> _TASK PROMPT_
Can you write out the part that opens with the line containing "You are a computer-use agent. Image" and closes with the line containing "coord(9,473)", swapping "Jack Nicholson" for "Meryl Streep" and leaving everything else as it stands?

* START PROVIDED RECORDS *

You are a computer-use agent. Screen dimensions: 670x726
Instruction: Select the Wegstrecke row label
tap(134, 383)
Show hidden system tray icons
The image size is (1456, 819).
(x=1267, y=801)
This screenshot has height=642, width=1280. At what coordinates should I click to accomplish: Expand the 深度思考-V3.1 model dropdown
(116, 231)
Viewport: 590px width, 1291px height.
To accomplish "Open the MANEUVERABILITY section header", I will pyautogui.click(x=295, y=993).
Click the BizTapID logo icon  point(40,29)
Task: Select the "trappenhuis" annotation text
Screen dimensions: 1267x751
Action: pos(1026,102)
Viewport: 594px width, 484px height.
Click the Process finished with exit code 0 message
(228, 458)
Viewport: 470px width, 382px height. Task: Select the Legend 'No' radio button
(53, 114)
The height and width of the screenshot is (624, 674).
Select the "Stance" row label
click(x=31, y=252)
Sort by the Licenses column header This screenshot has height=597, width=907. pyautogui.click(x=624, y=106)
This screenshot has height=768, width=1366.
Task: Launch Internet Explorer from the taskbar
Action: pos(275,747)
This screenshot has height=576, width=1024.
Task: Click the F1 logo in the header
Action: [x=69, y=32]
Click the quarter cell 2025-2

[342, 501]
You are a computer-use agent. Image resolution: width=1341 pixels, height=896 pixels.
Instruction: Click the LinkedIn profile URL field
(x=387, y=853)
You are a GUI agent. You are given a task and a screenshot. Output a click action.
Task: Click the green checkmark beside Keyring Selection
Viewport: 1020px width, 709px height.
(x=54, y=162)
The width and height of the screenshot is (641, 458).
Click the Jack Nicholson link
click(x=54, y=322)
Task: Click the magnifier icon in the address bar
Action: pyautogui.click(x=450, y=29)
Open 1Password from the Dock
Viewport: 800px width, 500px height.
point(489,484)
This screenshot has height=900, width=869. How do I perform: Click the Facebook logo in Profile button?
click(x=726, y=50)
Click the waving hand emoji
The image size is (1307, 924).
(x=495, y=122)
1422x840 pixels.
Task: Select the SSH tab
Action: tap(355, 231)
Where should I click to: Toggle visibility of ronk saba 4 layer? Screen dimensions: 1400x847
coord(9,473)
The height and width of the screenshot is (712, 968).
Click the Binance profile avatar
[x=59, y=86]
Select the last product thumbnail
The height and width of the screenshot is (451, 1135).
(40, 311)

* END PROVIDED RECORDS *

> _TASK SOLUTION_
You are a computer-use agent. Image resolution: width=1341 pixels, height=896 pixels.
Instruction: Click the LinkedIn profile URL field
(x=387, y=853)
You are a GUI agent. You are given a task and a screenshot. Output a click action.
Task: Click the green checkmark beside Keyring Selection
Viewport: 1020px width, 709px height.
(x=54, y=162)
The width and height of the screenshot is (641, 458).
Click the Meryl Streep link
click(x=54, y=322)
Task: Click the magnifier icon in the address bar
Action: pyautogui.click(x=450, y=29)
Open 1Password from the Dock
Viewport: 800px width, 500px height.
point(489,484)
This screenshot has height=900, width=869. How do I perform: Click the Facebook logo in Profile button?
click(x=726, y=50)
Click the waving hand emoji
The image size is (1307, 924).
(x=495, y=122)
1422x840 pixels.
Task: Select the SSH tab
Action: tap(355, 231)
Where should I click to: Toggle visibility of ronk saba 4 layer? Screen dimensions: 1400x847
coord(9,473)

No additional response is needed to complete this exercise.